> EJERCICIO PROPUESTO 1:
Cambia "secesión" por "independencia" y reproduce el pasaje del fragmento sobre el nacionalismo y la izquierda que va entre "Seducción por el" y "demoler el Gobierno.", ambos incluidos.
> EJERCICIO PROPUESTO 2:
Según el fragmento sobre el nacionalismo y la izquierda, ¿cuánto se tardó, en el caso del terrorismo, en desembarazarse del complejo de que toda violencia es moralmente condenable?
> EJERCICIO PROPUESTO 3:
Retoma el fragmento sobre el nacionalismo y la izquierda y escribe una continuación a partir de su última oración.

No cabe duda que la naturaleza reactiva de los nacionalismos periféricos se acomoda con el planteamiento, sólo reactivo, de la izquierda actual. Planteamiento que recuerda, otra coincidencia, que los comportamientos fascistas se caracterizan por su rechazo al presente sin alternativa alguna, posibilitando así la vuelta al pasado. De esta manera, como en el siglo XX, la gran reacción del nacionalismo acaba amparando a una izquierda sin principios ideológicos propios. Así podemos entender la entrevista de Puigdemont con líderes que fueran del pensamiento socialista con Zapatero, como Pérez Royo o Suso del Toro, en las puertas del momento decisivo de la desconexión.

Seducción por el separatismo y fobia a la derecha, las dos caras de la misma moneda del actual discurso socialista, que le lleva a la disparatada opción de defender la plurinacionalidad, de España, no de Cataluña, y a acusar de provocar esta situación al mismísimo Gobierno del PP, al que llama separador. Aparente equidistancia, pues a pesar de declararse estar con la legalidad frente a la secesión unilateral, inmediatamente rechaza la aplicación de cualquier medida coercitiva, como la aplicación del artículo 155 de la Constitución, asumiendo así fatalmente su éxito. Estamos contra la secesión, pero no hagan nada si se produce: manera de estar con la secesión. Todo sea por demoler el Gobierno.

Este comportamiento de Pedro Sánchez, muestra una mayor pasividad que la que ha mantenido el mismo Gobierno, al que acusa de inmovilista, lo que merece este comentario a Ruíz Soroa: “Max Weber insistió que el Estado era el titular de la violencia legítima, que en eso se distinguía de otras comunidades humanas, pero en España campea el barrunto de que en ciertos casos la violencia no es legítima diga lo que diga la ley y diga lo que diga la Constitución. Pasó con el terrorismo, cuando se tardó veinte años en desembarazarse del complejo de que toda violencia es moralmente condenable, incluso la de la ley. Y pasa ahora: por lo menos así se lo han dicho alto y claro los socialistas y demás biempensantes patrios al Gobierno. El referendum es ilegal pero menos, es de una ilegalidad contra la que no cabe fuerza legítima. No es lo mismo que dejar de pagar los impuestos o estuprar doncellas, que diría Valle Inclán”.

> DATOS RECOPILADOS:
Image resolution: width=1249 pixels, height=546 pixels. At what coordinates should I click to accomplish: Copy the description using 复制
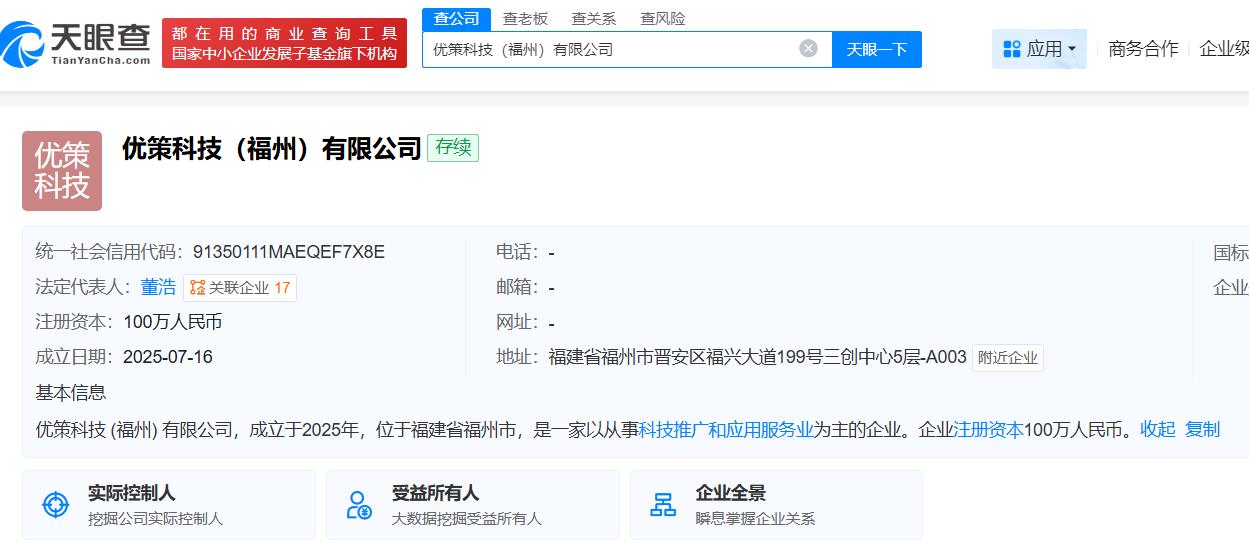[x=1202, y=429]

> RESPUESTA ESCRITA 1:
Seducción por el separatismo y fobia a la derecha, las dos caras de la misma moneda del actual discurso socialista, que le lleva a la disparatada opción de defender la plurinacionalidad, de España, no de Cataluña, y a acusar de provocar esta situación al mismísimo Gobierno del PP, al que llama separador. Aparente equidistancia, pues a pesar de declararse estar con la legalidad frente a la independencia unilateral, inmediatamente rechaza la aplicación de cualquier medida coercitiva, como la aplicación del artículo 155 de la Constitución, asumiendo así fatalmente su éxito. Estamos contra la independencia, pero no hagan nada si se produce: manera de estar con la independencia. Todo sea por demoler el Gobierno.

> RESPUESTA ESCRITA 2:
Se tardó veinte años.

> RESPUESTA ESCRITA 3:
Es evidente que si el Gobierno no ha sido activo en su día con el proceso de independencia que llegaba, nadie quiere ver problemas. Y a fuer de sinceros hay que admitir que ni Gobierno ni las élites empresariales querían creérselo. Pero aún es peor el comportamiento de la oposición de izquierdas, idólatras de los diálogos, aunque sean imposibles -como en Venezuela hoy-. Esa oposición hubiera encontrado la solución, como lo hiciera Zapatero con un estatuto inconstitucional, mediante la concesión. El problema es que hoy tal concesión implica la secesión.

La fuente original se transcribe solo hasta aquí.